THE DATA:
*** Block opens ***
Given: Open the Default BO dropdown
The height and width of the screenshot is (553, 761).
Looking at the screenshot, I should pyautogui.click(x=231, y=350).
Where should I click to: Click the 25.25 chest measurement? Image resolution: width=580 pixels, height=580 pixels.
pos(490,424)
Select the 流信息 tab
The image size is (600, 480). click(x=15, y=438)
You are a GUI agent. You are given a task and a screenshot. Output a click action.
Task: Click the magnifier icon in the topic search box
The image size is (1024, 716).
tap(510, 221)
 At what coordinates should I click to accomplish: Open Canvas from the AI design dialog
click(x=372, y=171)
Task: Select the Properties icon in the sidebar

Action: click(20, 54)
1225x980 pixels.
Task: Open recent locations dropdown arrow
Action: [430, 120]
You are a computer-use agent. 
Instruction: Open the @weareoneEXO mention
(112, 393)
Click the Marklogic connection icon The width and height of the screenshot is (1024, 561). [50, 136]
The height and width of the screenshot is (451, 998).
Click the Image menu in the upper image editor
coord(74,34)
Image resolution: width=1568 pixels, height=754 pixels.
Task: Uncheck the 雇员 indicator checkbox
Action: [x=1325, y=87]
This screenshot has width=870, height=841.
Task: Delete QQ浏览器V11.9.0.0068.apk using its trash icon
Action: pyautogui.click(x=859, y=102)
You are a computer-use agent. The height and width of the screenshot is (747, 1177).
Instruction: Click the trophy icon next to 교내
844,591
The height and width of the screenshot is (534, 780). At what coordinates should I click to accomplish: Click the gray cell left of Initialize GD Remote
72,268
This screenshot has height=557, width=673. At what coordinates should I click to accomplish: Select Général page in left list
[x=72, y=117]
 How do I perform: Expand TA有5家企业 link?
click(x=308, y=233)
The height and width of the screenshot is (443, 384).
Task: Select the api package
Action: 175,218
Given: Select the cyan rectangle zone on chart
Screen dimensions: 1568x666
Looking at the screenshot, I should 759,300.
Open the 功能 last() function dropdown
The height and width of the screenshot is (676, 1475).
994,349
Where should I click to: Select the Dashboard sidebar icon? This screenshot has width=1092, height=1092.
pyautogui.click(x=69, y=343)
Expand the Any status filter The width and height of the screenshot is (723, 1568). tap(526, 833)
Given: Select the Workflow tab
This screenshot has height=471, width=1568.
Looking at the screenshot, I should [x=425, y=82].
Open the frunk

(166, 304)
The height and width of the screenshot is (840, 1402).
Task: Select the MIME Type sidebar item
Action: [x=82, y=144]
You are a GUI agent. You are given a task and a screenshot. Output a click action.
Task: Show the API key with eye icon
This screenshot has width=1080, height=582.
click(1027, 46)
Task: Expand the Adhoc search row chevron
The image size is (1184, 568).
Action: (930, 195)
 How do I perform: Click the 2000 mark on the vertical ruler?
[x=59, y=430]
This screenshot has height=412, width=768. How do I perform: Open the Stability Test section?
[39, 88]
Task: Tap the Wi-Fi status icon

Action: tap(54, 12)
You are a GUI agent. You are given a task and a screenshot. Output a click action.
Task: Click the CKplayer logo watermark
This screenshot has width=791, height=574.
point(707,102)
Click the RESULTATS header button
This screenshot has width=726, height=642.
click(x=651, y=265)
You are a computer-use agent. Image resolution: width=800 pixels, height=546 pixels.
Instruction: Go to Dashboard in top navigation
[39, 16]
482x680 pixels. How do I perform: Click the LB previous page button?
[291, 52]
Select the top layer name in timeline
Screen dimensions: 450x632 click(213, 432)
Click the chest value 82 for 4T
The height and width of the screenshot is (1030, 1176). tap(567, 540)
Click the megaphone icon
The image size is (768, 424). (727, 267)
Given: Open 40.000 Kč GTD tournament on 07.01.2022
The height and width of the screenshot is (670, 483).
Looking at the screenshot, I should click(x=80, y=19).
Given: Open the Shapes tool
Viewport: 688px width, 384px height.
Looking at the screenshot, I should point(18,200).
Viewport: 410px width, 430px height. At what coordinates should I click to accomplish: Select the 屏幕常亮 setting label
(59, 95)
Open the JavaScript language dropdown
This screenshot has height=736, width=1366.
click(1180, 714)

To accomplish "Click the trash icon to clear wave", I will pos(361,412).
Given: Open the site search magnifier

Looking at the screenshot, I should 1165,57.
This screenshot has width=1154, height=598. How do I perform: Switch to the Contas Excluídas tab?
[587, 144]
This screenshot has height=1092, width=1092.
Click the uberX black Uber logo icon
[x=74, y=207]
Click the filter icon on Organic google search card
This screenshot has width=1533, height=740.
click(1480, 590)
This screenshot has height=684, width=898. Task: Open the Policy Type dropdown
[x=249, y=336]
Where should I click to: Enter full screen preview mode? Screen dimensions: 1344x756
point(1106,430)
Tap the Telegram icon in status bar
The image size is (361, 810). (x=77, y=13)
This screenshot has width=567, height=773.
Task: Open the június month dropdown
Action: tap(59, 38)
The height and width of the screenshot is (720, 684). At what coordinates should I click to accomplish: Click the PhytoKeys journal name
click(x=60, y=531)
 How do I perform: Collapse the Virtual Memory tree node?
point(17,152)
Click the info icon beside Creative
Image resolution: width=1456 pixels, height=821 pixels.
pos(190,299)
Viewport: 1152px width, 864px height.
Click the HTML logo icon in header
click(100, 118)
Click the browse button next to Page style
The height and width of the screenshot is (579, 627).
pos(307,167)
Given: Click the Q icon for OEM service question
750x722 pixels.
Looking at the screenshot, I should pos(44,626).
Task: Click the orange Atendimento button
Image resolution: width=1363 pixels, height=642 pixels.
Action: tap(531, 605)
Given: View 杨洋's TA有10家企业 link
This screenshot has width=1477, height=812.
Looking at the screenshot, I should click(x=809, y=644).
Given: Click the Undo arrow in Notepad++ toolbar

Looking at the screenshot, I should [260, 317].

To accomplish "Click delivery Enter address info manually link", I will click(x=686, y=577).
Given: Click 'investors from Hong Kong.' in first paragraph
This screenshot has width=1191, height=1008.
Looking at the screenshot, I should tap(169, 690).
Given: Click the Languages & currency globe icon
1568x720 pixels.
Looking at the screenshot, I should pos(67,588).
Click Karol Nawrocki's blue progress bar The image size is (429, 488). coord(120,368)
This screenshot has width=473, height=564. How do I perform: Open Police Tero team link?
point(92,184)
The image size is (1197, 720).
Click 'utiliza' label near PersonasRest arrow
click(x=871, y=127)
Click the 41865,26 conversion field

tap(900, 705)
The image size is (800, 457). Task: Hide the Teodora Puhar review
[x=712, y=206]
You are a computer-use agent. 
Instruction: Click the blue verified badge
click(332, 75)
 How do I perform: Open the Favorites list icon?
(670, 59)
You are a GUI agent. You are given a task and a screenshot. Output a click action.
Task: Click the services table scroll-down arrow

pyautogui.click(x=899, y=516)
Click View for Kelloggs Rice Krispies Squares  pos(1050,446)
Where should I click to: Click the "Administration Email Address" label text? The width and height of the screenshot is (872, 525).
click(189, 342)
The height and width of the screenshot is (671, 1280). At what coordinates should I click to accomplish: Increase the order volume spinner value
*** Block closes ***
DIRECTIONS: Give back all of the entries above, unchanged in every word.

THE COMPLETED TASK:
Given: Open the Default BO dropdown
The height and width of the screenshot is (553, 761).
Looking at the screenshot, I should pyautogui.click(x=231, y=350).
Where should I click to: Click the 25.25 chest measurement? Image resolution: width=580 pixels, height=580 pixels.
pos(490,424)
Select the 流信息 tab
The image size is (600, 480). click(x=15, y=438)
You are a GUI agent. You are given a task and a screenshot. Output a click action.
Task: Click the magnifier icon in the topic search box
The image size is (1024, 716).
tap(510, 221)
 At what coordinates should I click to accomplish: Open Canvas from the AI design dialog
click(x=372, y=171)
Task: Select the Properties icon in the sidebar

Action: click(20, 54)
1225x980 pixels.
Task: Open recent locations dropdown arrow
Action: [430, 120]
You are a computer-use agent. 
Instruction: Open the @weareoneEXO mention
(112, 393)
Click the Marklogic connection icon The width and height of the screenshot is (1024, 561). [50, 136]
The height and width of the screenshot is (451, 998).
Click the Image menu in the upper image editor
coord(74,34)
Image resolution: width=1568 pixels, height=754 pixels.
Task: Uncheck the 雇员 indicator checkbox
Action: [x=1325, y=87]
This screenshot has width=870, height=841.
Task: Delete QQ浏览器V11.9.0.0068.apk using its trash icon
Action: pyautogui.click(x=859, y=102)
You are a computer-use agent. The height and width of the screenshot is (747, 1177).
Instruction: Click the trophy icon next to 교내
844,591
The height and width of the screenshot is (534, 780). At what coordinates should I click to accomplish: Click the gray cell left of Initialize GD Remote
72,268
This screenshot has height=557, width=673. At what coordinates should I click to accomplish: Select Général page in left list
[x=72, y=117]
 How do I perform: Expand TA有5家企业 link?
click(x=308, y=233)
The height and width of the screenshot is (443, 384).
Task: Select the api package
Action: 175,218
Given: Select the cyan rectangle zone on chart
Screen dimensions: 1568x666
Looking at the screenshot, I should 759,300.
Open the 功能 last() function dropdown
The height and width of the screenshot is (676, 1475).
994,349
Where should I click to: Select the Dashboard sidebar icon? This screenshot has width=1092, height=1092.
pyautogui.click(x=69, y=343)
Expand the Any status filter The width and height of the screenshot is (723, 1568). tap(526, 833)
Given: Select the Workflow tab
This screenshot has height=471, width=1568.
Looking at the screenshot, I should [x=425, y=82].
Open the frunk

(166, 304)
The height and width of the screenshot is (840, 1402).
Task: Select the MIME Type sidebar item
Action: [x=82, y=144]
You are a GUI agent. You are given a task and a screenshot. Output a click action.
Task: Show the API key with eye icon
This screenshot has width=1080, height=582.
click(1027, 46)
Task: Expand the Adhoc search row chevron
The image size is (1184, 568).
Action: (930, 195)
 How do I perform: Click the 2000 mark on the vertical ruler?
[x=59, y=430]
This screenshot has height=412, width=768. How do I perform: Open the Stability Test section?
[39, 88]
Task: Tap the Wi-Fi status icon

Action: tap(54, 12)
You are a GUI agent. You are given a task and a screenshot. Output a click action.
Task: Click the CKplayer logo watermark
This screenshot has width=791, height=574.
point(707,102)
Click the RESULTATS header button
This screenshot has width=726, height=642.
click(x=651, y=265)
You are a computer-use agent. Image resolution: width=800 pixels, height=546 pixels.
Instruction: Go to Dashboard in top navigation
[39, 16]
482x680 pixels. How do I perform: Click the LB previous page button?
[291, 52]
Select the top layer name in timeline
Screen dimensions: 450x632 click(213, 432)
Click the chest value 82 for 4T
The height and width of the screenshot is (1030, 1176). tap(567, 540)
Click the megaphone icon
The image size is (768, 424). (727, 267)
Given: Open 40.000 Kč GTD tournament on 07.01.2022
The height and width of the screenshot is (670, 483).
Looking at the screenshot, I should click(x=80, y=19).
Given: Open the Shapes tool
Viewport: 688px width, 384px height.
Looking at the screenshot, I should point(18,200).
Viewport: 410px width, 430px height. At what coordinates should I click to accomplish: Select the 屏幕常亮 setting label
(59, 95)
Open the JavaScript language dropdown
This screenshot has height=736, width=1366.
click(1180, 714)

To accomplish "Click the trash icon to clear wave", I will pos(361,412).
Given: Open the site search magnifier

Looking at the screenshot, I should 1165,57.
This screenshot has width=1154, height=598. How do I perform: Switch to the Contas Excluídas tab?
[587, 144]
This screenshot has height=1092, width=1092.
Click the uberX black Uber logo icon
[x=74, y=207]
Click the filter icon on Organic google search card
This screenshot has width=1533, height=740.
click(1480, 590)
This screenshot has height=684, width=898. Task: Open the Policy Type dropdown
[x=249, y=336]
Where should I click to: Enter full screen preview mode? Screen dimensions: 1344x756
point(1106,430)
Tap the Telegram icon in status bar
The image size is (361, 810). (x=77, y=13)
This screenshot has width=567, height=773.
Task: Open the június month dropdown
Action: tap(59, 38)
The height and width of the screenshot is (720, 684). At what coordinates should I click to accomplish: Click the PhytoKeys journal name
click(x=60, y=531)
 How do I perform: Collapse the Virtual Memory tree node?
point(17,152)
Click the info icon beside Creative
Image resolution: width=1456 pixels, height=821 pixels.
pos(190,299)
Viewport: 1152px width, 864px height.
Click the HTML logo icon in header
click(100, 118)
Click the browse button next to Page style
The height and width of the screenshot is (579, 627).
pos(307,167)
Given: Click the Q icon for OEM service question
750x722 pixels.
Looking at the screenshot, I should pos(44,626).
Task: Click the orange Atendimento button
Image resolution: width=1363 pixels, height=642 pixels.
Action: tap(531, 605)
Given: View 杨洋's TA有10家企业 link
This screenshot has width=1477, height=812.
Looking at the screenshot, I should click(x=809, y=644).
Given: Click the Undo arrow in Notepad++ toolbar

Looking at the screenshot, I should [260, 317].

To accomplish "Click delivery Enter address info manually link", I will click(x=686, y=577).
Given: Click 'investors from Hong Kong.' in first paragraph
This screenshot has width=1191, height=1008.
Looking at the screenshot, I should tap(169, 690).
Given: Click the Languages & currency globe icon
1568x720 pixels.
Looking at the screenshot, I should pos(67,588).
Click Karol Nawrocki's blue progress bar The image size is (429, 488). coord(120,368)
This screenshot has width=473, height=564. How do I perform: Open Police Tero team link?
point(92,184)
The image size is (1197, 720).
Click 'utiliza' label near PersonasRest arrow
click(x=871, y=127)
Click the 41865,26 conversion field

tap(900, 705)
The image size is (800, 457). Task: Hide the Teodora Puhar review
[x=712, y=206]
You are a computer-use agent. 
Instruction: Click the blue verified badge
click(332, 75)
 How do I perform: Open the Favorites list icon?
(670, 59)
You are a GUI agent. You are given a task and a screenshot. Output a click action.
Task: Click the services table scroll-down arrow

pyautogui.click(x=899, y=516)
Click View for Kelloggs Rice Krispies Squares  pos(1050,446)
Where should I click to: Click the "Administration Email Address" label text? The width and height of the screenshot is (872, 525).
click(189, 342)
The height and width of the screenshot is (671, 1280). At what coordinates should I click to accomplish: Increase the order volume spinner value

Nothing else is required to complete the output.